### DATASET:
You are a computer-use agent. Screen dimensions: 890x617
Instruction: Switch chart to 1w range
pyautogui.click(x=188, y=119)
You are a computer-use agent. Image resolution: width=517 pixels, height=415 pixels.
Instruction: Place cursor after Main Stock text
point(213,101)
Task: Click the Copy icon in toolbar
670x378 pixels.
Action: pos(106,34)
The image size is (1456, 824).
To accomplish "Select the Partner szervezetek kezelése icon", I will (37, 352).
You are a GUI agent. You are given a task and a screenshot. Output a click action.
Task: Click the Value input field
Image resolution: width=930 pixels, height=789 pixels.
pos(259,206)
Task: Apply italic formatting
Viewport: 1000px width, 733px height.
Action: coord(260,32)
--
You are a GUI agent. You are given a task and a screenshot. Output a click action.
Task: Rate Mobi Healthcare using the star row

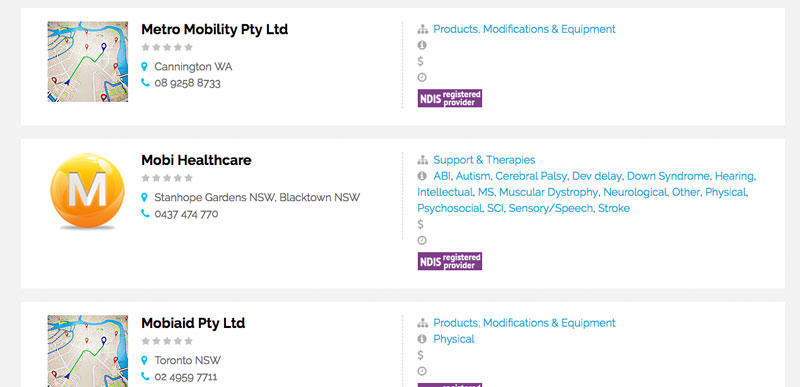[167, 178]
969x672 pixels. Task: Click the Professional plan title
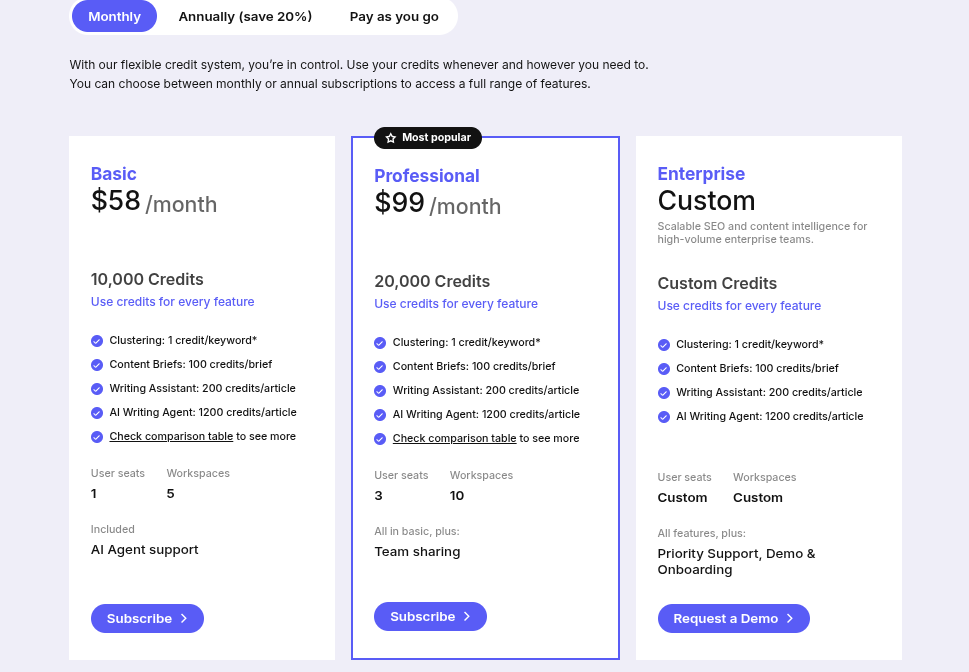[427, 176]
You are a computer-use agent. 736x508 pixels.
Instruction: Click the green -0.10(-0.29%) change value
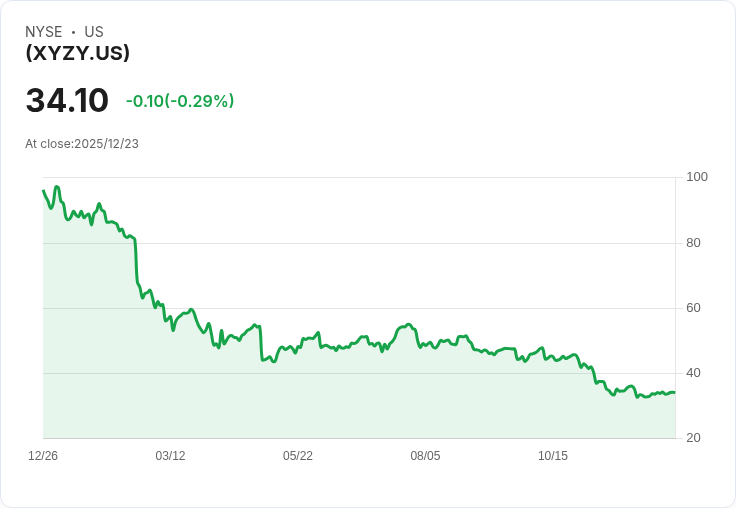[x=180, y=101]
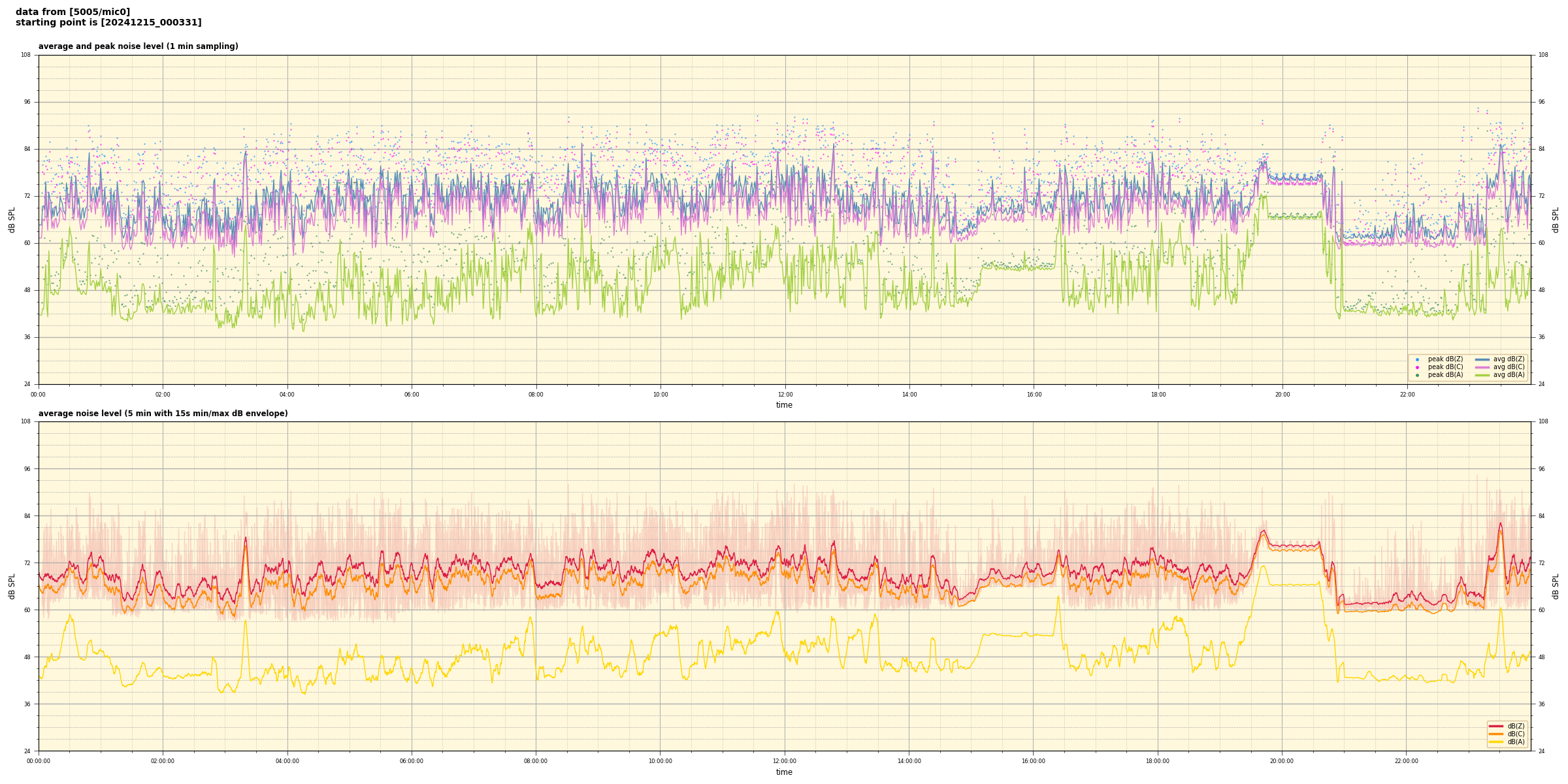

### PROBLEM STATEMENT:
Rewrite the rows starting at "Task: Apply italic formatting" and ending at "Action: coord(260,32)", replacing "italic" with "bold" and leaving everything else unchanged.

### ANSWER IN FULL:
Task: Apply bold formatting
Viewport: 1000px width, 733px height.
Action: coord(260,32)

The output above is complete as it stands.